Akpabio stated this at the weekly media briefing for State
House correspondents, organised by the Presidential Media Team led by Mr Femi
Adesina, the President’s spokesman at the presidential Villa, Abuja.
The NDDC, a commission under the ministry, is currently
undergoing forensic audit as part of deliberate efforts to ensure speedy
development of the Niger Delta region.
According to the minister, the indebtedness covered several
years of unpaid commitments of the three per cent each IOC was mandated to
remit to the intervention agency from their annual budgets.
He said that the unpaid funds were part of monies NDDC was
expected to expend on development projects in the oil producing region of the
country, assuring that government would do whatever possible, to recover the
funds from the oil companies.
“NDDC is being owed over $4billion by the IOCs and the
Federal Government is making every effort to collect the money.

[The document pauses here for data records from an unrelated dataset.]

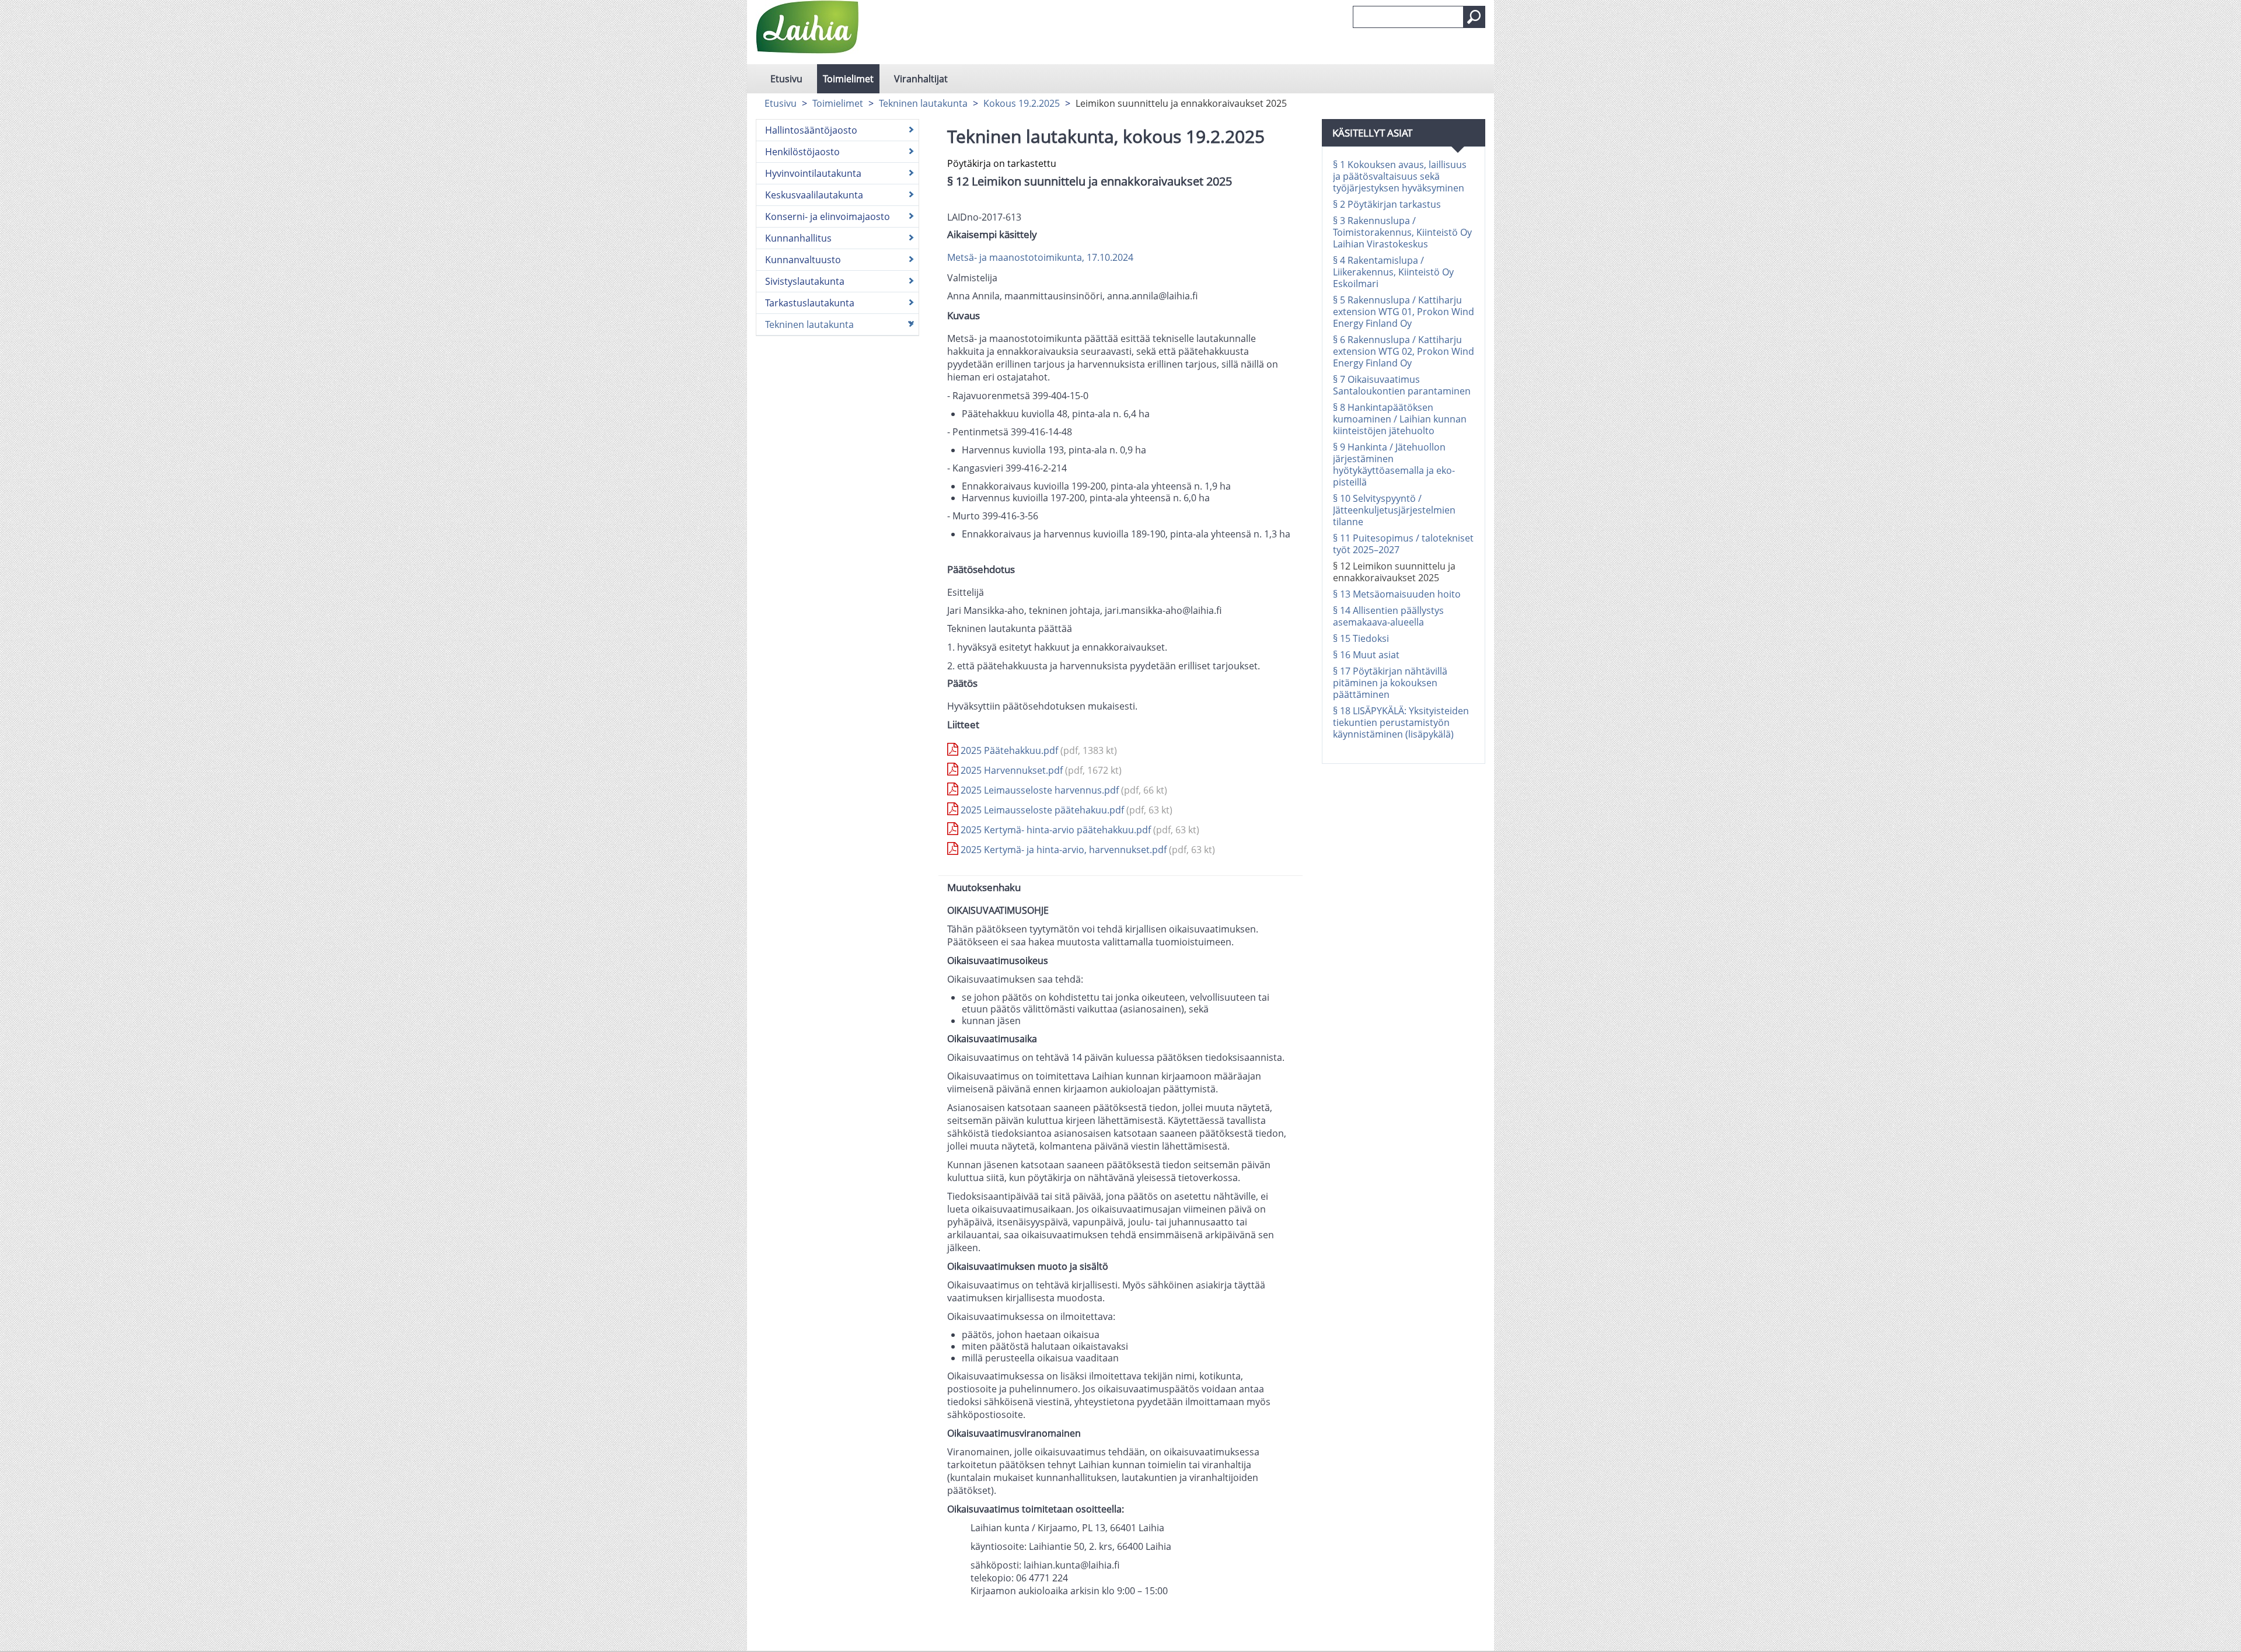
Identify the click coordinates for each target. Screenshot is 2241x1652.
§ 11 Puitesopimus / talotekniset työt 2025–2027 (1403, 544)
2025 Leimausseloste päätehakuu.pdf (1065, 810)
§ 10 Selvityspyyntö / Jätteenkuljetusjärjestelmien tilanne (1394, 510)
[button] (1474, 17)
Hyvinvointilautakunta (813, 173)
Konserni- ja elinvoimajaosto (827, 216)
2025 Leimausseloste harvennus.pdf (1062, 790)
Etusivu (786, 78)
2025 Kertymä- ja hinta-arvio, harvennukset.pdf (1086, 849)
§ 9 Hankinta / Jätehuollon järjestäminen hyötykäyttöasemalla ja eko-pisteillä (1394, 464)
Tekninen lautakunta (923, 103)
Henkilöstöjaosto (802, 151)
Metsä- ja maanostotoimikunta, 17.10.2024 (1040, 257)
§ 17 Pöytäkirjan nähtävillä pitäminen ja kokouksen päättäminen (1390, 682)
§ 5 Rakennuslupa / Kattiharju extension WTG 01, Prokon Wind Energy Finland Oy (1403, 311)
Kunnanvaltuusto (803, 259)
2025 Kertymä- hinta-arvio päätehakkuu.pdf (1078, 829)
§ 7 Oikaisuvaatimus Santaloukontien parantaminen (1402, 385)
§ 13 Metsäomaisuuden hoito (1397, 594)
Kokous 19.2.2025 (1021, 103)
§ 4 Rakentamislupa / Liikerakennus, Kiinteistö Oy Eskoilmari (1393, 271)
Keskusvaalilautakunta (814, 194)
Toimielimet (848, 78)
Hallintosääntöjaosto (811, 130)
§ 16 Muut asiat (1366, 655)
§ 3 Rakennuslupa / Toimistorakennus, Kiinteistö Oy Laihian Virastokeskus (1402, 232)
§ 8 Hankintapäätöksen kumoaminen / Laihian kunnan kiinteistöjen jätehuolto (1400, 418)
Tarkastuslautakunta (809, 302)
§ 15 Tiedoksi (1361, 638)
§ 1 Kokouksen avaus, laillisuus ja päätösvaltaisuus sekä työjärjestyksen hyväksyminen (1400, 176)
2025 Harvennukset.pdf (1040, 770)
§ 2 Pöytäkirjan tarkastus (1387, 204)
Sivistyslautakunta (804, 281)
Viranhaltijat (921, 78)
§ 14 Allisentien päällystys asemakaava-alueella (1388, 616)
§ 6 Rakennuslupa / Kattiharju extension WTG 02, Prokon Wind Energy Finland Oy (1403, 351)
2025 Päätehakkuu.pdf (1037, 750)
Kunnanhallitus (798, 238)
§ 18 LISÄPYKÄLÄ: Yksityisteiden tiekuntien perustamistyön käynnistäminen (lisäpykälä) (1401, 722)
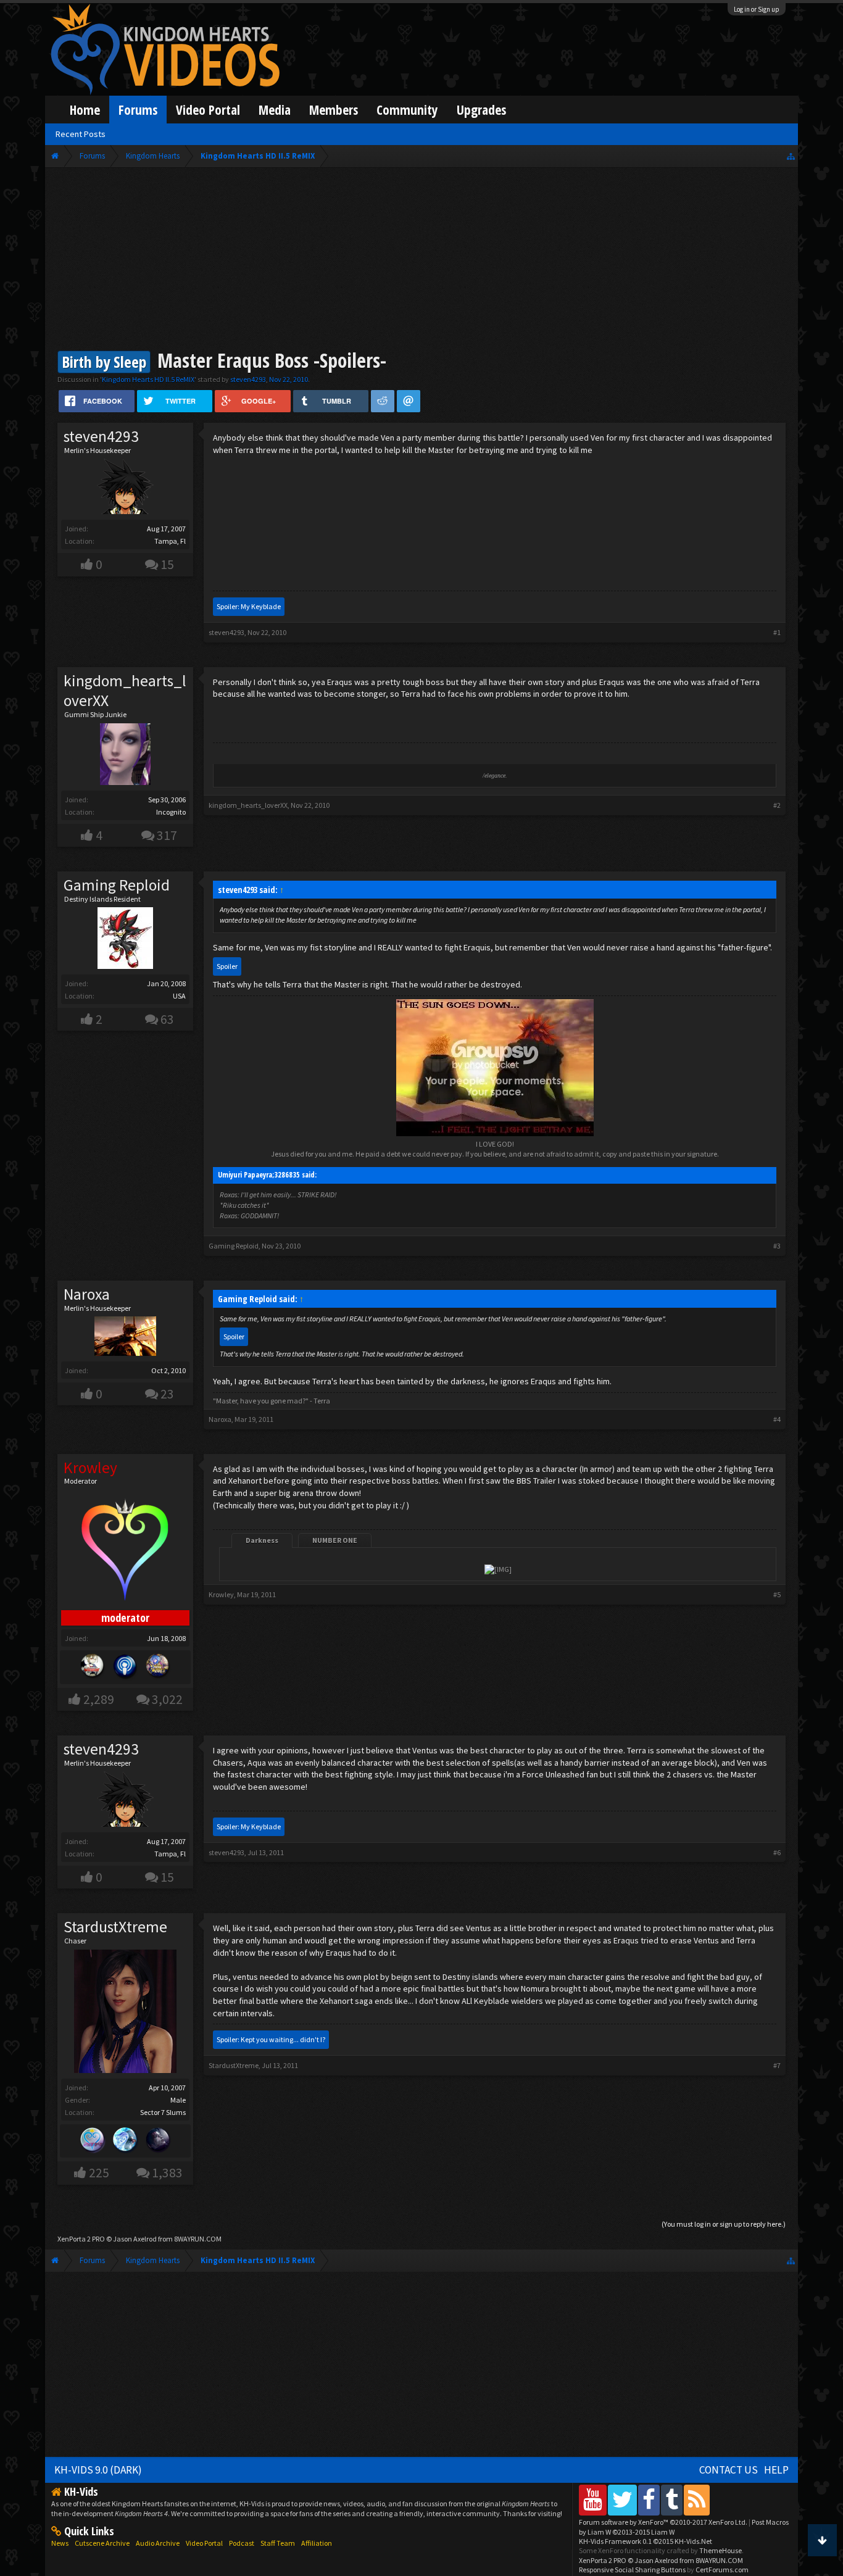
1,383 (167, 2172)
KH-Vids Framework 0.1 (645, 2541)
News (60, 2543)
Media (275, 109)
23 (167, 1394)
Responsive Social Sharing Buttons (632, 2569)
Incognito (171, 811)
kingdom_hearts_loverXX (125, 691)
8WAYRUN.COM (198, 2238)
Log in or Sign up (756, 9)
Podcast (241, 2543)
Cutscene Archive (102, 2543)
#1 (777, 632)
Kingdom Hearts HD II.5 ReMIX (148, 379)
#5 (777, 1594)
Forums (137, 109)
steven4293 (248, 379)
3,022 (167, 1699)
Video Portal (208, 109)
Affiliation (316, 2543)
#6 (777, 1852)
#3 (777, 1245)
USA (179, 995)
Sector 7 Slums (163, 2112)
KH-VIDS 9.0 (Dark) (98, 2470)
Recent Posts (81, 133)
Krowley (221, 1594)
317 (167, 835)
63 (167, 1019)
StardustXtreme (115, 1927)
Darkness (262, 1540)
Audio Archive (158, 2543)
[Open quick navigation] (791, 156)
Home (85, 109)
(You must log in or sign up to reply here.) (724, 2224)
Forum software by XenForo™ (663, 2522)
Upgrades (481, 109)
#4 (777, 1419)
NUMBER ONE (334, 1540)
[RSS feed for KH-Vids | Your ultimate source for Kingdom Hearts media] (696, 2500)
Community (407, 109)
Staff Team (277, 2543)
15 (167, 564)
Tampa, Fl (170, 541)
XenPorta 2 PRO (81, 2238)
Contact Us (728, 2470)
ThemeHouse (720, 2550)
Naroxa (87, 1294)
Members (333, 109)
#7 (777, 2065)
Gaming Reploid (117, 885)
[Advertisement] (422, 260)
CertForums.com (722, 2569)
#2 (777, 805)
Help (776, 2470)
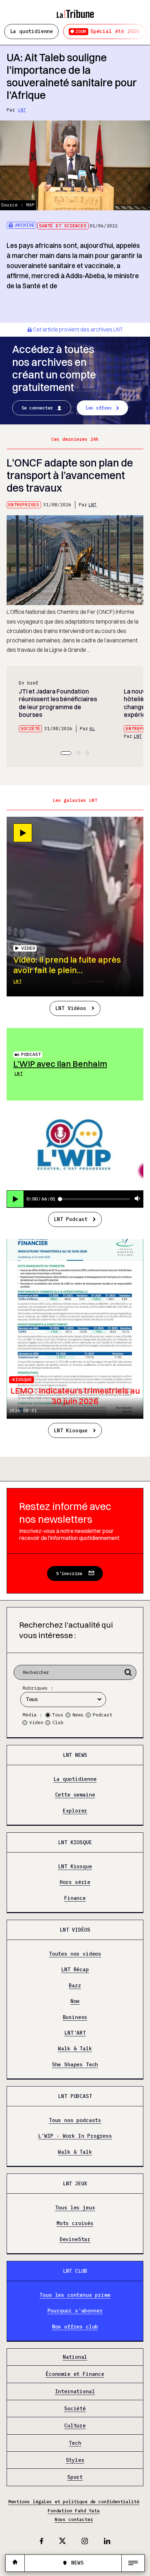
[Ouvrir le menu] (133, 2563)
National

“They were expected to pay three per cent of their annual
budgets to the NDDC, all of them are owing the NDDC.
“The federal government owes a little bit on its own part
that it should pay the NDDC. I believe that with the audit of the commission,
we will begin to offset those things, working closely with the Ministry of
Finance.
“There are plans to pay those debts. I want to see a balance
sheet of the NDDC that is bankable.
“The IOCs are expected to pay to the NDDC three percent of
their annual budgets. All of them have failed to do so at different times,” he
said.
Akpabio also disclosed that the NDDC was owing contractors
about N3 trillion, through frivolous awards, many of which had remained
unverified.
“We are investigating the NDDC through the forensic audit.
Since my assumption of office, l have checked and have not seen even a 5km road
done by the NDDC.
“We are still searching to understand where the funds they
spent went, and we are going to find them”, he added.
On the Ogoni clean-up, the minister disclosed that 21 sites
had so far been completed, while new contracts would soon be awarded for 36 new
sites.
Akpabio, who also reacted to the three per cent dedicated to
the host communities under the recently signed Petroleum Industry Act,
solicited that the ministry be allowed to manage the funds, assuring that it
would protect the interests of all the affected host communities.
“The problem of the host community fund is not the
percentage neither is it the problem of money.
“The Petroleum Industry Act, when implemented, is going to
assuage the feelings of the people of the host communities, because they never
had half a percent since oil was discovered in 1956 in Oloibiri.
“That is why I said that it is not the percentage that is
the issue. Some communities could not even do this solar powered toilet, some have
no drinking water, even water tankers supplying them water failed, because they
had oil exploration and exploitation had destroyed their water system.
“But, now with the PIA, they will be able to do certain
things for themselves without waiting on oil companies, the federal government
or the state, to do it for them,’’ he added.